§ Exercise:
Copy nothing but the lines from the one containing "Click the Sangju Sangmu team crest" through the last line of the records, repeated exactly and without pictures.

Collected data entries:

+ + + +

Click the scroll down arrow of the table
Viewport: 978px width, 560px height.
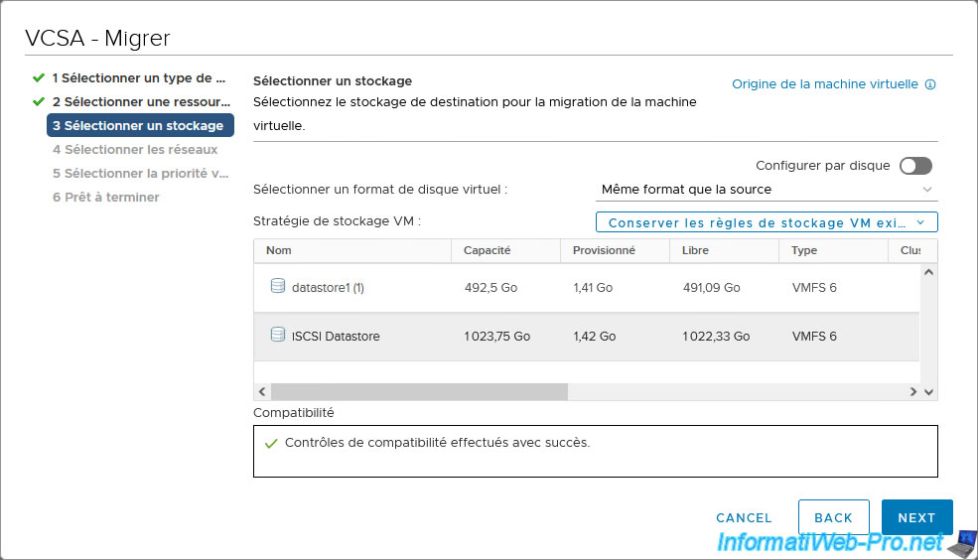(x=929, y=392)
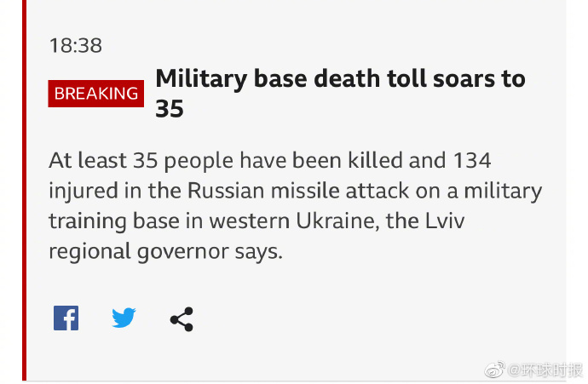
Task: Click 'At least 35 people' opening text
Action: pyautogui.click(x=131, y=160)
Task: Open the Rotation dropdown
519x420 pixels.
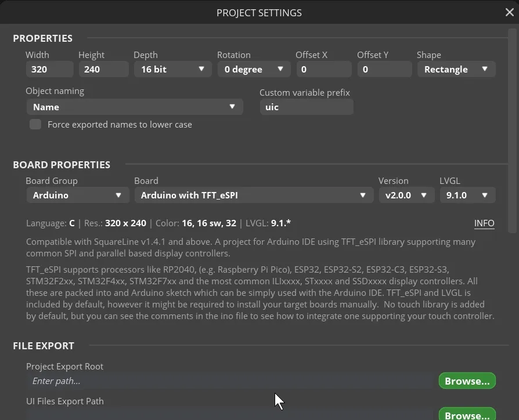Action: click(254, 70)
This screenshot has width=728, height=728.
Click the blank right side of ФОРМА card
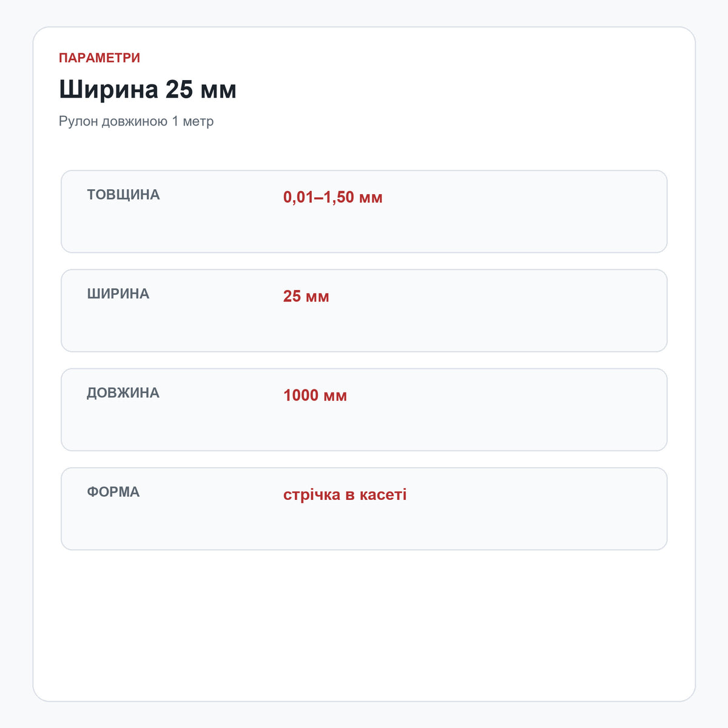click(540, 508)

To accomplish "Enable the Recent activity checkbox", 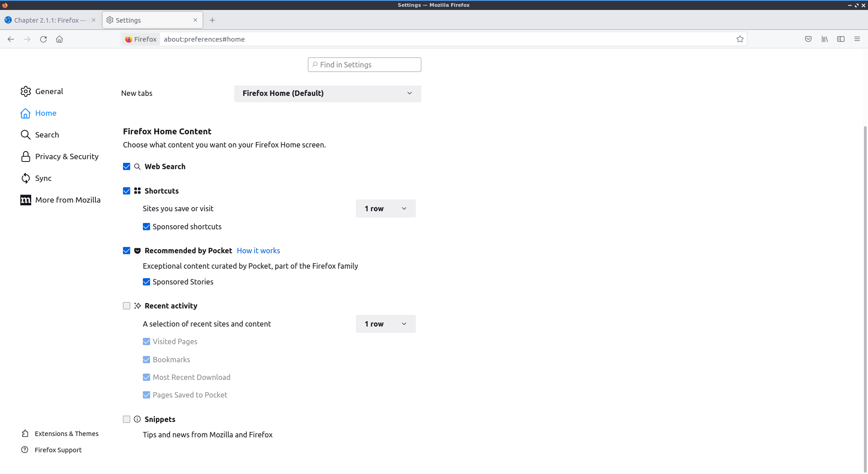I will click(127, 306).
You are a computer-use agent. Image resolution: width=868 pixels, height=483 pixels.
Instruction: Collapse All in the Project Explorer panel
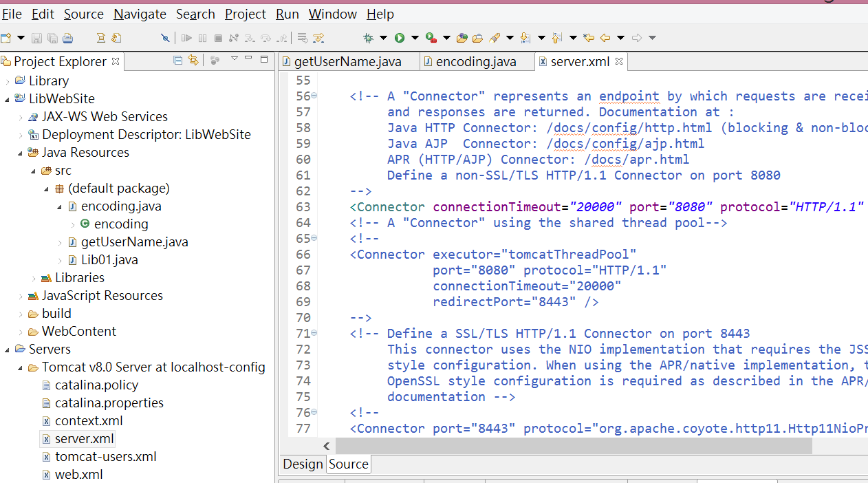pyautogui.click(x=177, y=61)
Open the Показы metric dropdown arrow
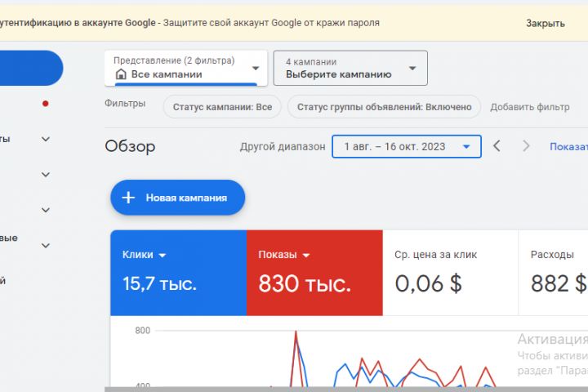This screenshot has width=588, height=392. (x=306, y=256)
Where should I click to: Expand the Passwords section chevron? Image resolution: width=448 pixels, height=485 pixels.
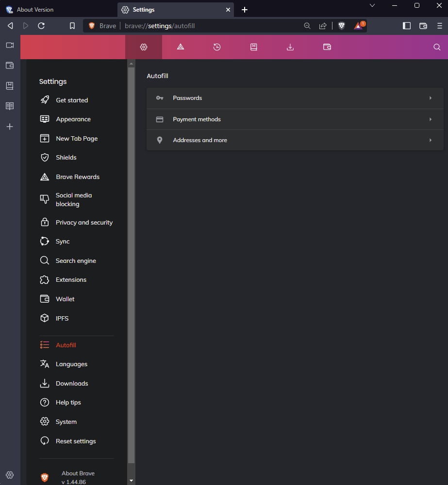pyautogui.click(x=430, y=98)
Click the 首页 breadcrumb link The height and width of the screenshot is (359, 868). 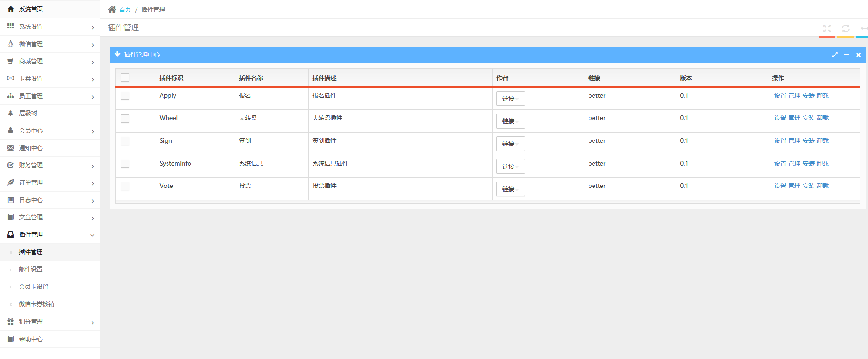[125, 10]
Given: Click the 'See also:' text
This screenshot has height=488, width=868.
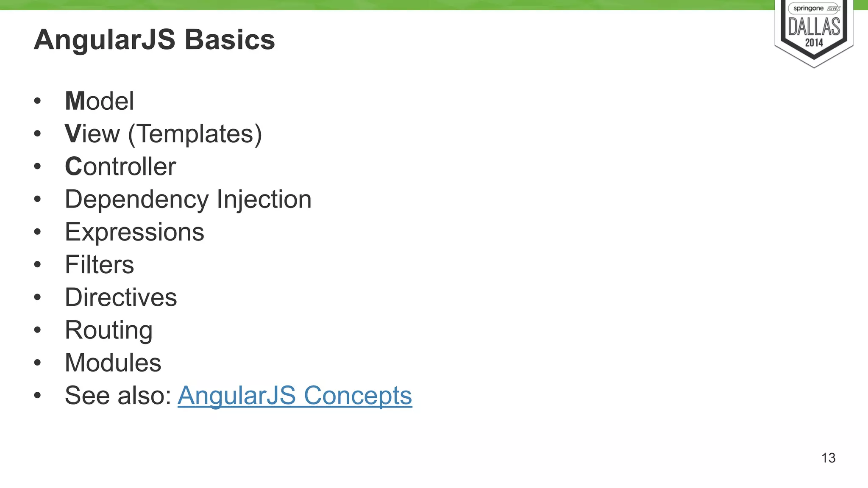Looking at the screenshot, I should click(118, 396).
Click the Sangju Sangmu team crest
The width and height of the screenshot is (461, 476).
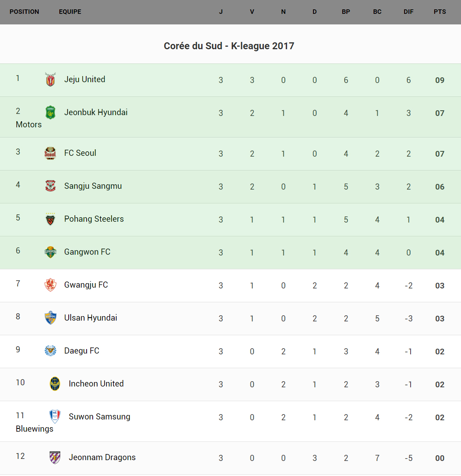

+ + + +

§ Task result:
Click the Sangju Sangmu team crest
The width and height of the screenshot is (461, 476).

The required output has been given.